Un musicien a choisi ce cadre verdoyant pour faire une démonstration. Le musicien – vous en avez sans doute déjà entendu parler – c’est Quentin Dujardin. Sa démonstration est un appel à l’aide. Car selon les règles relatives à la protection des personnes en temps de Coronavirus et au nom de l’éradication de celui-ci, il a été demandé aux musiciens de ne plus faire de musique. Ah si ! ils peuvent faire de la musique chez eux. Dans l’intimité de leur foyer, pour leur chat Ronron ; ça, ils peuvent. Ils ont aussi le droit de faire de la musique pour eux-mêmes. De chantonner in petto, mais pas trop fort, sinon ça fait aérosol, et c’est la catastrophe. Ils peuvent chanter sous leur douche, si vraiment ils y tiennent.

Ce qu’ils ne peuvent plus faire donc, ça ne vous aura pas échappé, c’est se produire en public. Ça, c’est non. Par contre, ce qui est permis – et ça n’a pas échappé à Quentin Dujardin – c’est de se réunir par groupe de quinze dans un lieu de culte. On peut aussi, se réunir par centaines dans un avion. Ou s’agglutiner à la caisse du GB, pour acheter une dinde truffée. Mais se réunir à quinze pour écouter un musicien, même en se lavant les mains, même en suivant un parcours balisé, même en se tenant à dix mètres de distance, même en portant sept masques FFP2 empilés les uns sur les autres sur le sommet de son nez, ça ce n’est pas permis.

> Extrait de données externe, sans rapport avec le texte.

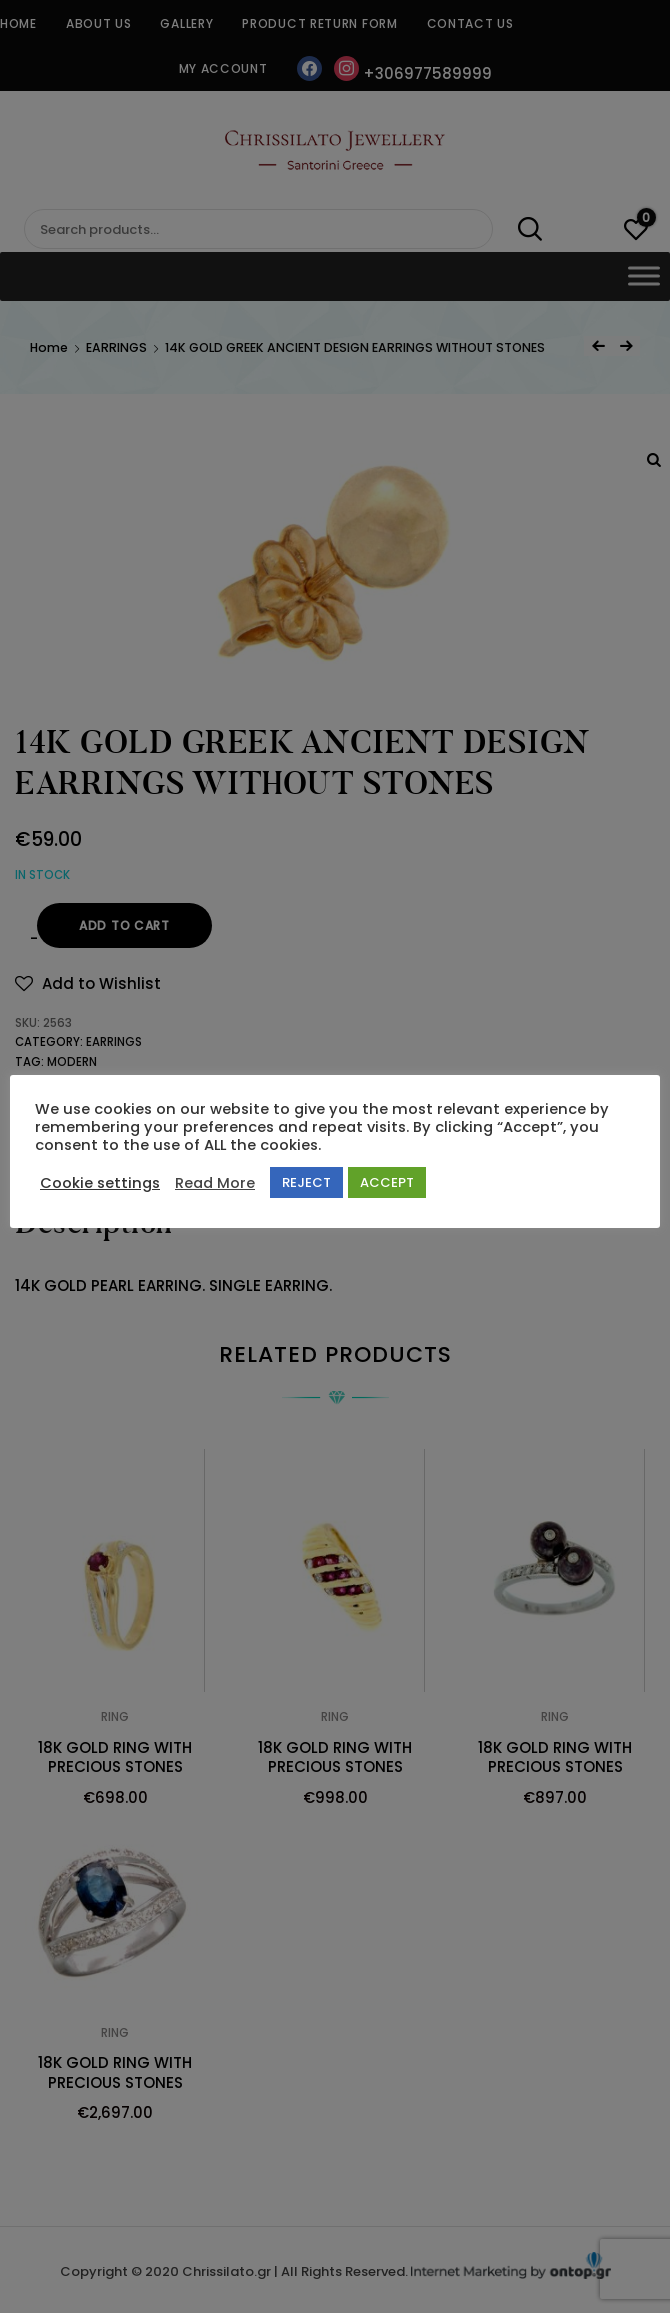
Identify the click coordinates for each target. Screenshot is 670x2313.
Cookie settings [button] (100, 1183)
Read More (215, 1183)
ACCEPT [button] (387, 1182)
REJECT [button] (306, 1182)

En démocratie et – surtout – en temps de crise, l’être humain est capable de résilience et de sacrifice. Les artistes nous l’ont prouvé : en dix mois d’arrêt d’activités, ils se sont tenus tranquilles. Non que ça ne les démangeait pas de secouer le cocotier pour qu’en tombent les noix de la libération, mais ils sont possédés de cette conscience supérieure de l’intérêt collectif face à l’épidémie. Alors ils se sont tus. Ce qu’ils supportent moins, en revanche, surtout en temps de crise, c’est l’absurdité. L’absurdité de pouvoir se réunir dans une église pour prier, mais pas pour écouter de la musique. C’est pourtant une démarche cousine, la musique, elle aussi vise à l’élévation des âmes et à l’aiguisage des consciences. Et ce n’est pas parce que l’on prononce des paroles de dévotion – malgré le respect immense qu’on a pour la dévotion – qu’on est immunisé contre un virus qui bondirait sur l’assistance.

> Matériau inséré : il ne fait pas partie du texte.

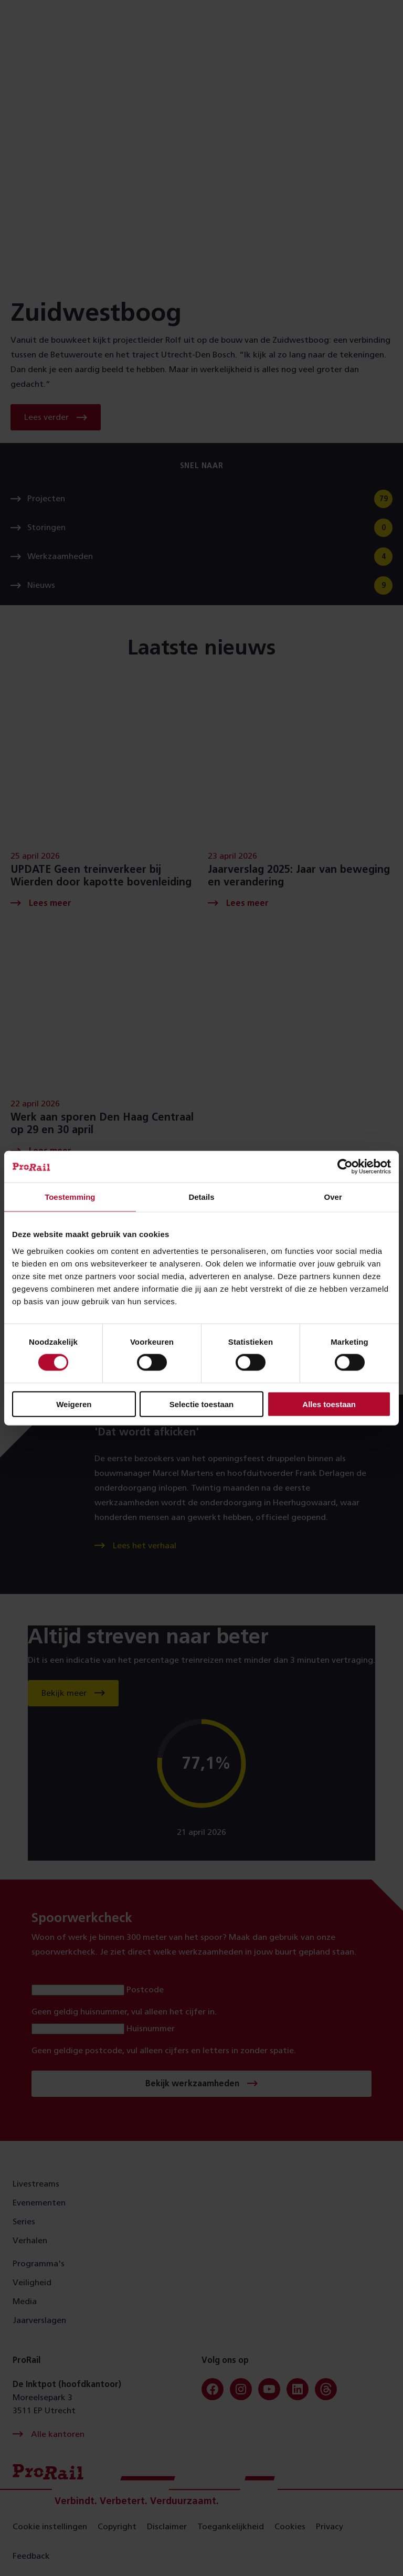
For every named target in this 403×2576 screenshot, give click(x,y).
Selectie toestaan (201, 1403)
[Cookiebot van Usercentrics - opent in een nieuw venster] (345, 1167)
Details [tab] (201, 1196)
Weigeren (73, 1403)
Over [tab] (333, 1196)
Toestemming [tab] (70, 1196)
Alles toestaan (329, 1403)
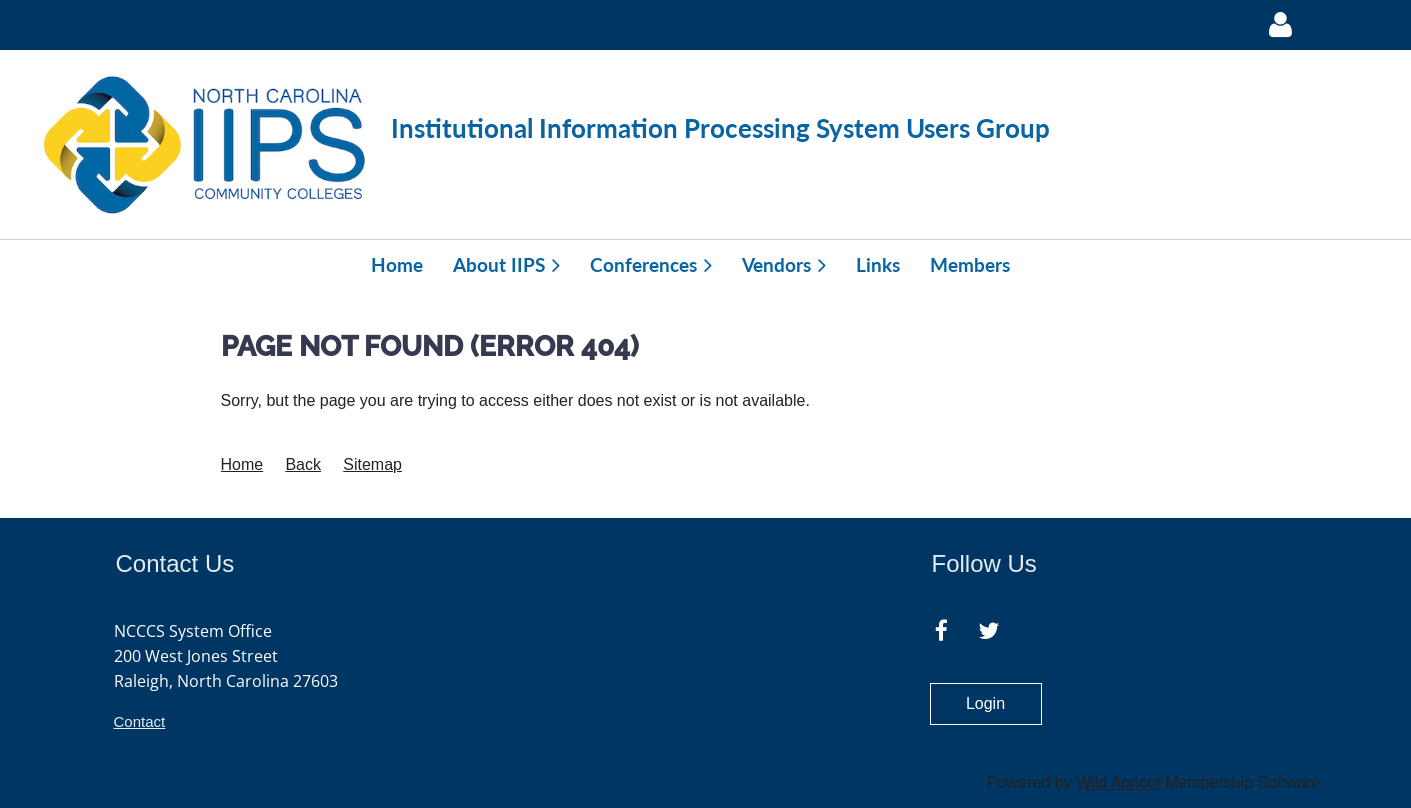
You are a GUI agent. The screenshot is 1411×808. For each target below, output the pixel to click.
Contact (140, 721)
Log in (1281, 25)
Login (985, 703)
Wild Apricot (1118, 782)
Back (303, 464)
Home (242, 464)
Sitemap (372, 464)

Quentin Dujardin avait donc prévu qu’il ferait cette démonstration : dans une église où le dimanche peuvent venir quinze personnes, il réunirait – précisément – quinze personnes, mais au lieu de lire l’épître de Saint Paul aux Corinthiens, il jouerait de la musique, masqué et rigoureusement désinfecté. Comme c’est une démonstration, il avait prévenu tout le monde, si bien qu’il ne fallut personne pour le dénoncer à la police, vu qu’elle était au courant. Et que fit-elle, donc, la police ? Elle se présenta au lieu-dit et pria le contrevenant de bien vouloir quitter les lieux. Il est à noter qu’elle le fit apparemment sans violence, mais sans oublier non plus de relever l’identité des personnes en présence, afin que celles-ci puissent écoper de l’amende que leur folle audace leur vaudra.

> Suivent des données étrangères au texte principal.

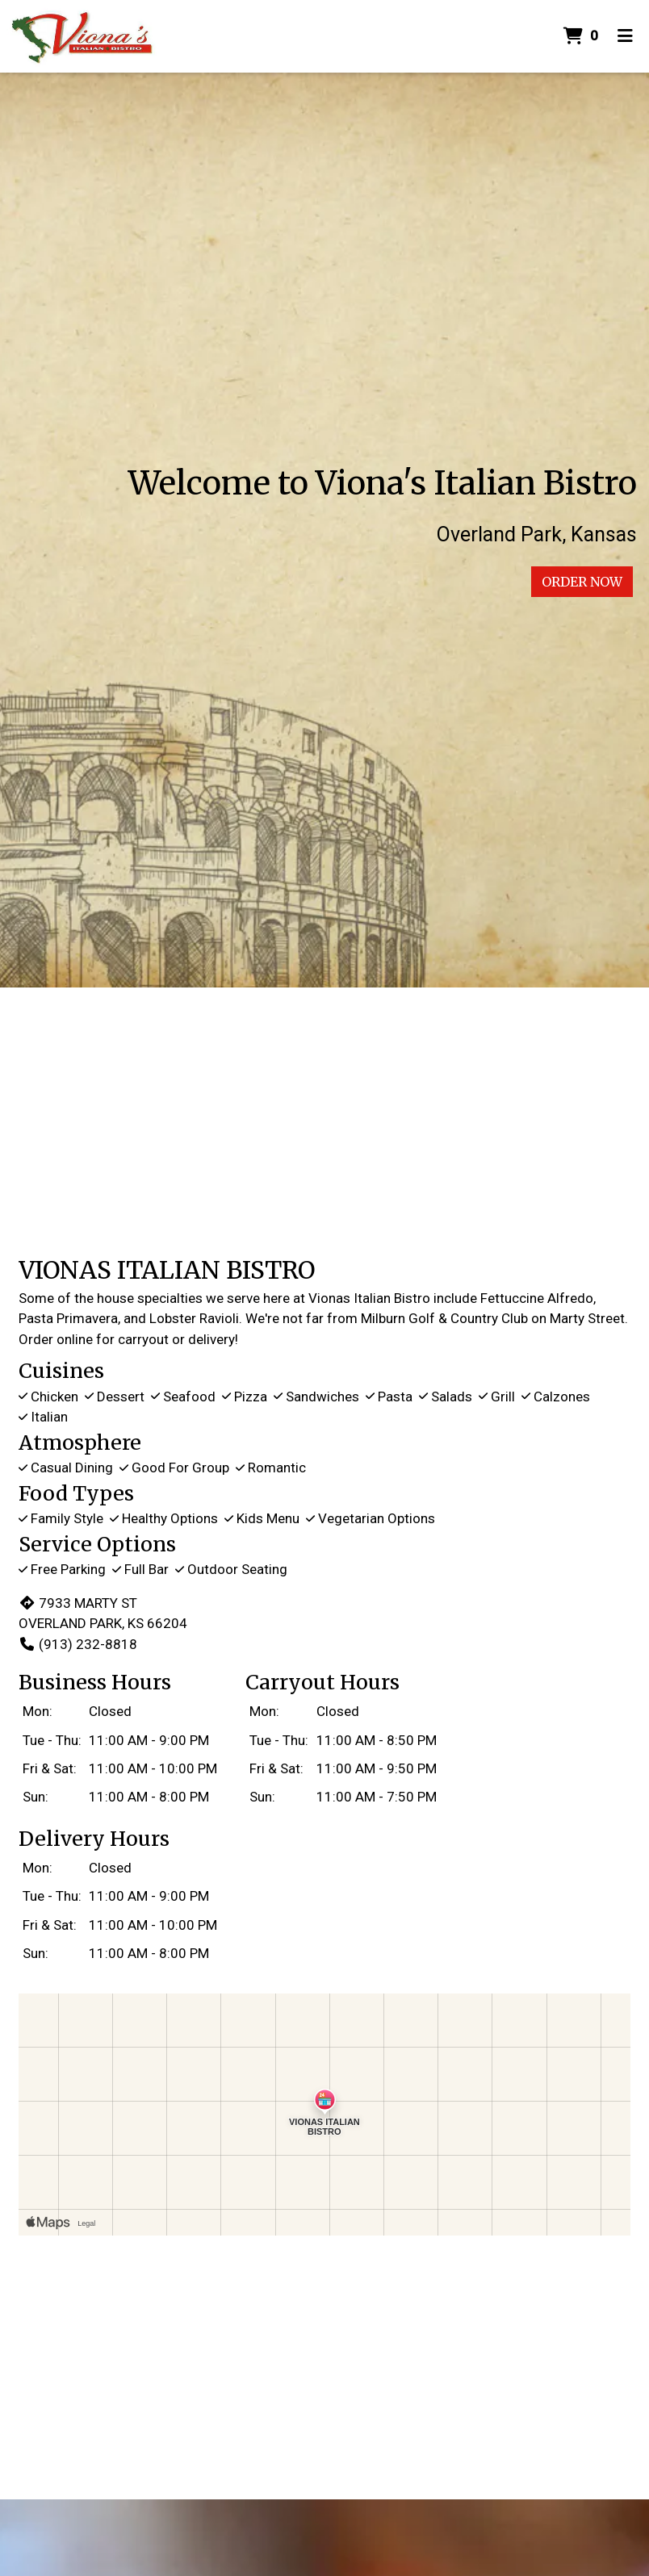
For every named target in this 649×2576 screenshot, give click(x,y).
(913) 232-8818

Alors ce matin, on ne criera pas au scandale, car nous sommes fatigués de crier. On se contentera de relater les faits, qui ont été documentés, laissant à chacun le soin d’examiner le paradoxe et de se demander s’il est bien raisonnable qu’il soit autorisé de communier dans la foi, mais pas dans l’art. Pour nous, c’est une question philosophique, qu’on examinera peut-être entre deux tartines. Pour les artistes par contre, c’est une question de vie ou de mort.